▽

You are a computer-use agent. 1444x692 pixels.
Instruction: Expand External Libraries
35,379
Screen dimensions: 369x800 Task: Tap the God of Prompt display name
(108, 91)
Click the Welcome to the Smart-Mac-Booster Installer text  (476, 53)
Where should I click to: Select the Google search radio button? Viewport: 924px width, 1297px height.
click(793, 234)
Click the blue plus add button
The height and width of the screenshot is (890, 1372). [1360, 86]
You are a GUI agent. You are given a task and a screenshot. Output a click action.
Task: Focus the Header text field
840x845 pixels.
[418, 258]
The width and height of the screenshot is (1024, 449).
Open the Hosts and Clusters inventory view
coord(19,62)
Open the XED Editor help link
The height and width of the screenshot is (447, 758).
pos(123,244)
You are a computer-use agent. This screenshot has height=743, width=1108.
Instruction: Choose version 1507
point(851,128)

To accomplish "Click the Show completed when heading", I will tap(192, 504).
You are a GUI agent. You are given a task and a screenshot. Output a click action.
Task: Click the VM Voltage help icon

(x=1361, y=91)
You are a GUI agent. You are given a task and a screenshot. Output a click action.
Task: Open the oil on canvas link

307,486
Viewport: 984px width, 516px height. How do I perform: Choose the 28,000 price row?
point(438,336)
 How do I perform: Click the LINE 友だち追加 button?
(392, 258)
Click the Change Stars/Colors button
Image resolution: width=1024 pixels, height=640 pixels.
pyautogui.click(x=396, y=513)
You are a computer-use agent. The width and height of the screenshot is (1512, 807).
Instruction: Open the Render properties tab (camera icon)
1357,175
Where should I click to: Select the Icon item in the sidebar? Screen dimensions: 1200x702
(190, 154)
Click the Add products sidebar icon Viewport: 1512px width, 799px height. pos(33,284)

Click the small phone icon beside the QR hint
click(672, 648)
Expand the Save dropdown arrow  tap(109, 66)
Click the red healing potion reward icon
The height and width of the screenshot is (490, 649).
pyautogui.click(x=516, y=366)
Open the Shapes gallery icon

△

● Exercise directions: What's required is that all of the material be returned exactly.

● Result of the exercise:
You are a computer-use agent. 1444x692 pixels.
Instruction: Expand External Libraries
35,379
Screen dimensions: 369x800 Task: Tap the God of Prompt display name
(108, 91)
Click the Welcome to the Smart-Mac-Booster Installer text  (476, 53)
Where should I click to: Select the Google search radio button? Viewport: 924px width, 1297px height.
click(793, 234)
Click the blue plus add button
The height and width of the screenshot is (890, 1372). [1360, 86]
You are a GUI agent. You are given a task and a screenshot. Output a click action.
Task: Focus the Header text field
840x845 pixels.
[418, 258]
The width and height of the screenshot is (1024, 449).
Open the Hosts and Clusters inventory view
coord(19,62)
Open the XED Editor help link
The height and width of the screenshot is (447, 758).
pos(123,244)
You are a computer-use agent. This screenshot has height=743, width=1108.
Instruction: Choose version 1507
point(851,128)

To accomplish "Click the Show completed when heading", I will tap(192, 504).
You are a GUI agent. You are given a task and a screenshot. Output a click action.
Task: Click the VM Voltage help icon

(x=1361, y=91)
You are a GUI agent. You are given a task and a screenshot. Output a click action.
Task: Open the oil on canvas link

307,486
Viewport: 984px width, 516px height. How do I perform: Choose the 28,000 price row?
point(438,336)
 How do I perform: Click the LINE 友だち追加 button?
(392, 258)
Click the Change Stars/Colors button
Image resolution: width=1024 pixels, height=640 pixels.
pyautogui.click(x=396, y=513)
You are a computer-use agent. The width and height of the screenshot is (1512, 807).
Instruction: Open the Render properties tab (camera icon)
1357,175
Where should I click to: Select the Icon item in the sidebar? Screen dimensions: 1200x702
(190, 154)
Click the Add products sidebar icon Viewport: 1512px width, 799px height. pos(33,284)

Click the small phone icon beside the QR hint
click(672, 648)
Expand the Save dropdown arrow  tap(109, 66)
Click the red healing potion reward icon
The height and width of the screenshot is (490, 649).
pyautogui.click(x=516, y=366)
Open the Shapes gallery icon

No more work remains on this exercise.